L’espionnage de la NSA - Localiser, localiser

Après l’appel d’Angela Merkel, les conversations entre mandarins de l’Union européenne, les us et coutumes observés quotidiennement par les Britanniques et après bien d’autres faits qui sont autant de négations de la vie privée, voilà que le Washington Post révèle que la National Security Agency (NSA) a confectionné un programme qui lui permet, depuis belle lurette, de géolocaliser tout cellulaire. En tout temps et n’importe où.

 

Autrement dit, jour après jour, la NSA espionne ou plus exactement est en mesure de suivre à la trace les déambulations physiques de millions d’individus.

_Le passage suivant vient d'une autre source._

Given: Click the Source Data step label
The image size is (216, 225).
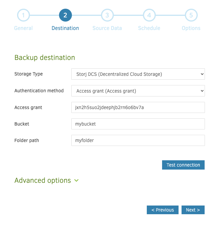Looking at the screenshot, I should coord(107,28).
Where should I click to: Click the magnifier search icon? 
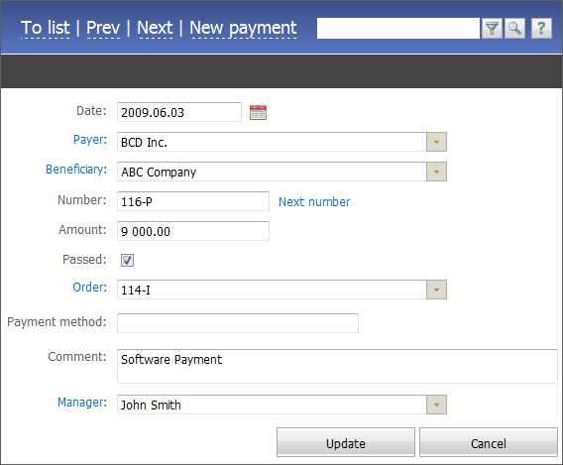(514, 28)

Selon les données contenues dans les disquettes d’Edward Snowden, et gérées cette fois-ci par le Washington Post, la somme des données afférentes à la géolocalisation est plus ou moins égale à celle du Library of Congress. Pour bien mesurer l’amplitude des appétits de la NSA, mentionnons qu’un ordinateur géant est en cours de construction au Tennessee. Signe très révélateur de la volonté de puissance de la NSA, sa consommation d’énergie sera égale, dit-on, à celle de Washington.

 

La volonté évoquée est en fait l’effet miroir du principe, a-t-on appris grâce à une enquête du magazine Rolling Stone, établi par Michael Hayden, général qui fut patron, dans les années 2000, de la NSA d’abord et de la CIA ensuite. Principe qui stipule que la NSA se doit de devenir la propriétaire d’Internet. Lorsqu’à cet objectif on greffe celui conceptualisé par John Poindexter dès janvier 2002, soit la connaissance totale de l’information, on accouche d’un État policier.

 

Cette histoire a ceci de terrible que les personnes élues démocratiquement aux États-Unis, au Royaume-Uni et ailleurs ne font rien, à l’exception notable de l’Allemagne, pour défendre la… démocratie ! À preuve ce qui s’est passé avant-hier dans l’enceinte de Westminster, à Londres. Lors de sa comparution devant les parlementaires britanniques, Alan Rusbridger, l’éditeur du quotidien The Guardian, a été dans l’obligation, au demeurant hallucinante, de montrer des gages de patriotisme. Car selon les députés, les élus, en agissant comme il a agi, autrement dit en rendant publiques des informations d’intérêt très public, Rusbridger a affaibli le cordon sécuritaire du pays. La meilleure…

 

La meilleure, pour ce qui a trait à la sécurité et au combat contre le terrorisme, est la précision suivante : la NSA a hiérarchisé, selon le Washington Post, les données découlant de la géolocalisation en accordant la priorité aux rendez-vous d’affaires, suivis des visites médicales et des hôtels. Bref, le combat contre les terroristes s’est avéré le combat contre tous. Ou presque.